Uruguay’s presidential runoff will be tight. But with rivals in agreement, it’s no nail-biter
Uruguay’s presidential runoff will be tight. But with rivals in agreement, it’s no nail-biter
MONTEVIDEO, Uruguay (AP) — Uruguay’s presidential election opened a monthlong window on Monday during which the leading center-left and center-right coalitions will go all-out to pull more voters into their camps ahead of a heated runoff.
The race is expected to be tight but the stakes are low in this prosperous South American nation where front-runners broadly share a consensus on continuing the business-friendly policies of current President Luis Lacalle Pou and ramping up efforts to tackle crime.
“Almost nothing changes,” read Monday’s lead editorial in the weekly Uruguayan newspaper Busqueda.
Voters on Sunday pushed Uruguay’s moderate left-wing coalition 17 points ahead of the governing conservative candidate but not enough to avoid a second round of voting on Nov. 24.
Uruguayans soundly rejected two constitutional referendums, including a controversial pension overhaul proposal that would have lowered the retirement age in defiance of demographic trends and eliminated private pension schemes in favor of a public model that analysts warned would wreak fiscal havoc.
In stark contrast to recent elections in Uruguay’s bigger, more polarized neighbors, Argentina and Brazil, the candidates ended their post-election events with speeches in praise of the nation’s remarkable civility.
“Beyond our ranks, let all our compatriots know that we, as democrats of each party, will defend the healthy and respectful electoral competition that we value so much and advocate for on a global level,” said Yamandú Orsi, a two-time rural mayor and former history teacher with working-class roots who represented the Broad Front, a coalition of center-left and leftist parties that ran Uruguay from 2005-2020.
During that time, Uruguay legalized abortion, gay marriage and marijuana, becoming one of Latin America’s most socially liberal nations.
With nearly all the ballots counted on Monday, results showed the Broad Front taking 43.9% of votes. That’s less than the alliance anticipated, setting up a tight runoff that reflects conservative President Lacalle Pou’s high approval ratings and general voter apathy after lackluster campaigns. Orsi has sought to reassure voters that he doesn’t plan any kind of radical change.
The governing party’s candidate, Álvaro Delgado, also played up Uruguay’s regional reputation as a paragon of stability in his election night speech. Facing crowds of supporters as the results trickled in late Sunday, the former congressman and senior aide to Lacalle Pou, Delgado expressed respect for his challenger.
“We have that beautiful thing in Uruguay, tolerance,” Delgado said in what he called “a special greeting to Yamandú Orsi and all of the activists of the Broad Front.”
With vote counting almost over early Monday, Delgado had clinched 26.8% of the vote. Andres Ojeda, a young media-savvy candidate whose unlikely bid drew a surprising 16% of the vote, has pledged to back Delgado.

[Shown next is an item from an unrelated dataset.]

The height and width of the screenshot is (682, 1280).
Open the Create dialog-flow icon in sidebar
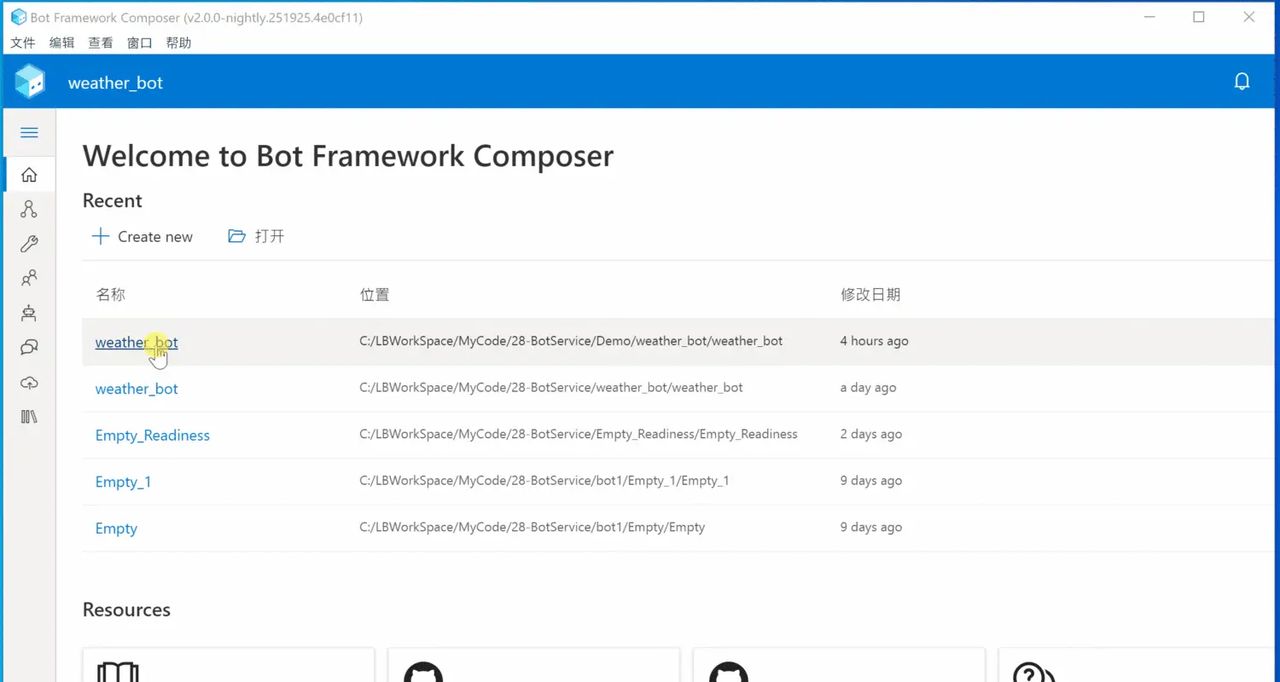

“The balance of power within the coalition has changed,” Ojeda said, ditching his earlier disdain for what he called Uruguay’s “old politics” to proclaim unity with the governing National Party. “Today, we are the co-government of the Uruguay of the future.”

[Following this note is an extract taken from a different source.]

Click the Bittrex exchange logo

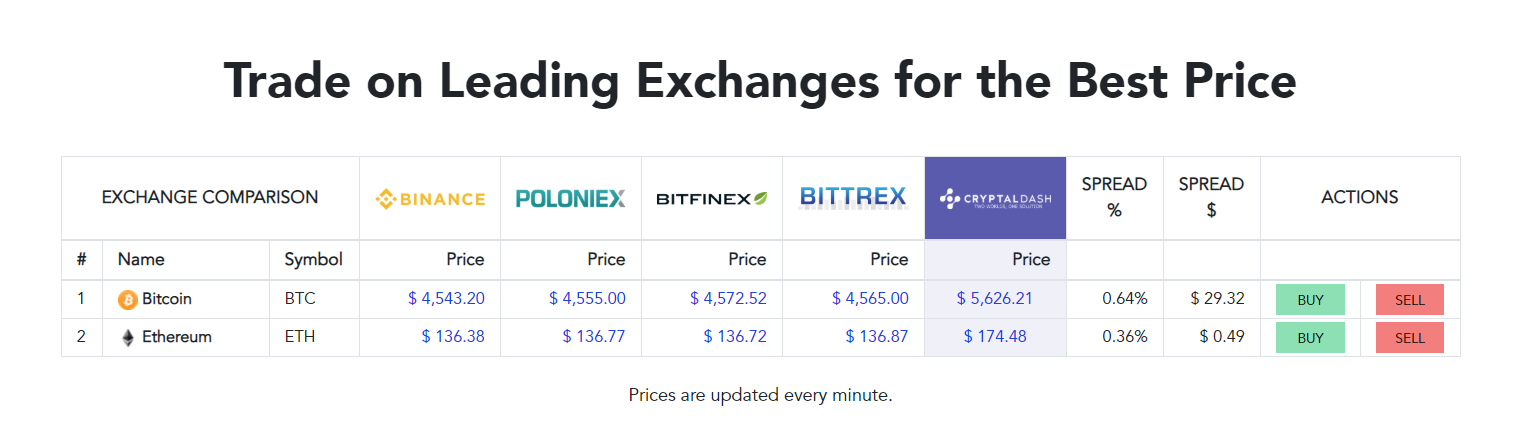[853, 197]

The outcome set the stage for a nearly four-week battle between the front-runners, upping the ante for candidate-voter outreach that has so far failed to inspire the electorate in stressing political continuity.
Uruguayan voters also filled Parliament on Sunday, giving the left-wing coalition a slight majority in the Senate with 16 out of 30 seats. Neither side secured a majority in the lower house.
Voting in the presidential and congressional contests is compulsory in the nation of 3.5 million, and the country’s turnout rate topped 89% on Sunday.
But the large number of voters who left their ballot blank signaled that even if Uruguay’s bland campaign season suggested the nation’s quiet success as one of Latin America’s strongest democracies, it also left voters ambivalent and weary.
Some, however, wanted to keep things that way.
“For outsiders, it may seem strange, but for us it’s normal,” street vendor Luis Alberto said of his country’s temperate politics increasingly rare in the region. “We like to do everything calmly, we don’t like sudden changes or extremes.”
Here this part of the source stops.